◆ **DATA EXTRACT**:
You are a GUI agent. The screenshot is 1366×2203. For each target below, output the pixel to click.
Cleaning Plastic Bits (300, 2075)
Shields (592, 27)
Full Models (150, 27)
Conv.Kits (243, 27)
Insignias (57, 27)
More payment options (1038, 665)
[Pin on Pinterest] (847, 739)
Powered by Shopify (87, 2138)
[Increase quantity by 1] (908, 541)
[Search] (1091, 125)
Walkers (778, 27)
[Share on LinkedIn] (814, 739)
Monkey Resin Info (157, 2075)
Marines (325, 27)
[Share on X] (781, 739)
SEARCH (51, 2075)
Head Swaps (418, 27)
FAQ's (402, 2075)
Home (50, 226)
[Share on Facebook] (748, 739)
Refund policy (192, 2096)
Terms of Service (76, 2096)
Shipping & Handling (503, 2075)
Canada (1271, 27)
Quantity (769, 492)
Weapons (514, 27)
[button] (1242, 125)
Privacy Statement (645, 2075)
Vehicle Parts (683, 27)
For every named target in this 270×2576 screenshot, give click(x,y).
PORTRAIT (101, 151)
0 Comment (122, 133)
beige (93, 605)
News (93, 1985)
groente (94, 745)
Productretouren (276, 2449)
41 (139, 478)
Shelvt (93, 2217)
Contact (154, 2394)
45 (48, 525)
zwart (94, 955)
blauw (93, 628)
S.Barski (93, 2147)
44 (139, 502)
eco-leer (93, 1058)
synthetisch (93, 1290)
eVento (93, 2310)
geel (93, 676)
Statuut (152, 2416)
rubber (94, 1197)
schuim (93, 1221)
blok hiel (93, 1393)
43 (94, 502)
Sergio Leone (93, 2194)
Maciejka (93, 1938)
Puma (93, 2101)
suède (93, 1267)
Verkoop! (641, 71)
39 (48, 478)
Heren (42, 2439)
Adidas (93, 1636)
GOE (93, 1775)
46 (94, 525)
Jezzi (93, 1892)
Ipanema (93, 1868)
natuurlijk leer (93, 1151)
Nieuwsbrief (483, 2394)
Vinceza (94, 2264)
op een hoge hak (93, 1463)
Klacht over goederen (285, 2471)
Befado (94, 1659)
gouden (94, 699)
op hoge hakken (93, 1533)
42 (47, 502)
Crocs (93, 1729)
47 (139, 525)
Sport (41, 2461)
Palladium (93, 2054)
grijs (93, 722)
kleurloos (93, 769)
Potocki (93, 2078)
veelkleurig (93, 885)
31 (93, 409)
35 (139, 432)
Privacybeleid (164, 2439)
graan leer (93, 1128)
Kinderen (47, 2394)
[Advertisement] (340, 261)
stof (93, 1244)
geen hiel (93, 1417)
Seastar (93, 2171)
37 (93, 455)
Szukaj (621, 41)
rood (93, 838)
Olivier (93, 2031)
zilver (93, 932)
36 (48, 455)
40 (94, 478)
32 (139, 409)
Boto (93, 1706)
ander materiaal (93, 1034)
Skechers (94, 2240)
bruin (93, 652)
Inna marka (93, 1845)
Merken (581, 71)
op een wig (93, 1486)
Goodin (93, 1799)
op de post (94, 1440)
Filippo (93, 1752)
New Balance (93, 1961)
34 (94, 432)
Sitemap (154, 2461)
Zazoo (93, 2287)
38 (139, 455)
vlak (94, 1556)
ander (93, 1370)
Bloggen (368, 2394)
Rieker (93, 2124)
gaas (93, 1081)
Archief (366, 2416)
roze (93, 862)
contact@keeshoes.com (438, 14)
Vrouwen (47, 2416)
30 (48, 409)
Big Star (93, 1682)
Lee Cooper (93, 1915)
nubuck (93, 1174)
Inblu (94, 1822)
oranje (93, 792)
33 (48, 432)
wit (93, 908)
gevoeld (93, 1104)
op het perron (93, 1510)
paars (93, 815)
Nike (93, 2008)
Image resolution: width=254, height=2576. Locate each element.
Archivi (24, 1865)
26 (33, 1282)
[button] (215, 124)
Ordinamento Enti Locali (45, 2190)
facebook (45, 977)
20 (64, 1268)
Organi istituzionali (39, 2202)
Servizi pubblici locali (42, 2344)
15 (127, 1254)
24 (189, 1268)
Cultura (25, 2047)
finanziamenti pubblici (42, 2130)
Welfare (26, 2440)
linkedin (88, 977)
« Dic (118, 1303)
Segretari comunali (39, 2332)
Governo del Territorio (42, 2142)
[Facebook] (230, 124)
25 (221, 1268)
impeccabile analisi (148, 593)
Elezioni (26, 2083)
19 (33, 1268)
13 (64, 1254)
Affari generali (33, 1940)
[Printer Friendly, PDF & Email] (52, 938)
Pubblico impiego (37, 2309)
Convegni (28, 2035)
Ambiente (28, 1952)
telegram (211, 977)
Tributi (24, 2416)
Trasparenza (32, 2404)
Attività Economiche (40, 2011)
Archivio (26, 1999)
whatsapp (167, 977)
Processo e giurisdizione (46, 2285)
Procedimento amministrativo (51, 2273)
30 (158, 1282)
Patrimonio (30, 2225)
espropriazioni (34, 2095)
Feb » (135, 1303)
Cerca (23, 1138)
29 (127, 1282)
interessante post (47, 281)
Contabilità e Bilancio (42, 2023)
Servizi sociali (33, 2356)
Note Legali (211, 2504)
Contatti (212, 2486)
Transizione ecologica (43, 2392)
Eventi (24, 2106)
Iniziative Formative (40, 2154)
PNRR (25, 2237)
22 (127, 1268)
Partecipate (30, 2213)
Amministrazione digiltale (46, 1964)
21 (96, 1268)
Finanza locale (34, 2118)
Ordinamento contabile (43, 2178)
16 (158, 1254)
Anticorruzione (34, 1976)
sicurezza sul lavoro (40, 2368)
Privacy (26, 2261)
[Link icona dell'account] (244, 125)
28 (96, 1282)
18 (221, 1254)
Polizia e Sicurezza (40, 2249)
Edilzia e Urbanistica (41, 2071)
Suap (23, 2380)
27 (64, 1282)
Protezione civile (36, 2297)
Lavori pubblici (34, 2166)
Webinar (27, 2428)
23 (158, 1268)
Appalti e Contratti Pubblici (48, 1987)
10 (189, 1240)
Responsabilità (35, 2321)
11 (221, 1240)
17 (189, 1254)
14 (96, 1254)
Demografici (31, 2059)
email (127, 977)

◆ **DIRECTIONS**:
Restate word for word the lines in the material above from the one with "42 (47, 502)" to the one with "Governo del Territorio (42, 2142)"; both of those lines count, and nothing else does.

◆ **THE ANSWER**:
42 (47, 502)
Crocs (93, 1729)
47 (139, 525)
Sport (41, 2461)
Palladium (93, 2054)
grijs (93, 722)
kleurloos (93, 769)
Potocki (93, 2078)
veelkleurig (93, 885)
31 (93, 409)
35 (139, 432)
Privacybeleid (164, 2439)
graan leer (93, 1128)
Kinderen (47, 2394)
[Advertisement] (340, 261)
stof (93, 1244)
geen hiel (93, 1417)
Seastar (93, 2171)
37 (93, 455)
Szukaj (621, 41)
rood (93, 838)
Olivier (93, 2031)
zilver (93, 932)
36 (48, 455)
40 (94, 478)
32 (139, 409)
Boto (93, 1706)
ander materiaal (93, 1034)
Skechers (94, 2240)
bruin (93, 652)
Inna marka (93, 1845)
Merken (581, 71)
op een wig (93, 1486)
Goodin (93, 1799)
op de post (94, 1440)
Filippo (93, 1752)
New Balance (93, 1961)
34 (94, 432)
Sitemap (154, 2461)
Zazoo (93, 2287)
38 (139, 455)
vlak (94, 1556)
ander (93, 1370)
Bloggen (368, 2394)
Rieker (93, 2124)
gaas (93, 1081)
Archief (366, 2416)
roze (93, 862)
contact@keeshoes.com (438, 14)
Vrouwen (47, 2416)
30 (48, 409)
Big Star (93, 1682)
Lee Cooper (93, 1915)
nubuck (93, 1174)
Inblu (94, 1822)
oranje (93, 792)
33 (48, 432)
wit (93, 908)
gevoeld (93, 1104)
op het perron (93, 1510)
paars (93, 815)
Nike (93, 2008)
Image resolution: width=254, height=2576. Locate each element.
Archivi (24, 1865)
26 (33, 1282)
[button] (215, 124)
Ordinamento Enti Locali (45, 2190)
facebook (45, 977)
20 (64, 1268)
Organi istituzionali (39, 2202)
Servizi pubblici locali (42, 2344)
15 (127, 1254)
24 (189, 1268)
Cultura (25, 2047)
finanziamenti pubblici (42, 2130)
Welfare (26, 2440)
linkedin (88, 977)
« Dic (118, 1303)
Segretari comunali (39, 2332)
Governo del Territorio (42, 2142)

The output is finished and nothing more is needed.